In the weeks after Sept. 11, all I heard in school were insults and jokes about Muslims. At first this was just a way to deal with the tragedy, by making light of it. But gradually people began to honestly think that Islam was a religion of violence. Terrorists and Muslims became synonymous in our minds.
Our hatred came from ignorance. Nowhere does the Koran advocate suicide bombing or terrorism. We just assumed it did. We didn't know.
If high school students do not understand Islam, do not know what the religion is really about, then how are things going to improve as time goes by? The next wave of American leaders will be ignorant about important world issues. And if we do not understand Islam, we will not know how to achieve peace in the Middle East.
Middle schools and high schools should begin to offer courses in the history of Islam, and other religions as well.
The more we know about other cultures, the better prepared for the future we will be.
Georgia Wilke
Monkton
The writer will be a 10th-grader at the Carver Center for Arts and Technology in the fall.

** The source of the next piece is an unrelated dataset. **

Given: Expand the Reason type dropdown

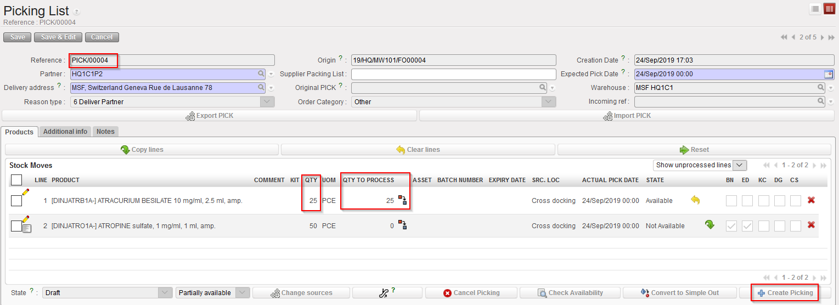Looking at the screenshot, I should click(267, 101).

Alienating the world won't aid our interest
The United States, the leader of the free world and lone global superpower, issued yet another unilateral pronouncement when it stated it will veto any extension of the U.N. peacekeeping mission on Bosnia unless U.S. military personnel are immune from prosecution by the newly established international criminal court ("Allies express disappointment at U.S. stand on Bosnia," July 2).
This story sounds an awful lot like our refusal to join the nations of the world in Kyoto, Japan, in the global effort to curtail the release of greenhouse gases. It also reminds me of our all-but-outright boycott of the human-rights summit in South Africa last year.
And it's not unlike our characterization of sovereign states as part of an "axis of evil."
Our arrogance confuses me. On the one hand, we proselytize for cooperation among nations. On the other, we refuse to participate in the global cooperation in which the rest of the world is prepared to engage.
How can we continue to alienate the rest of the world without becoming alienated ourselves?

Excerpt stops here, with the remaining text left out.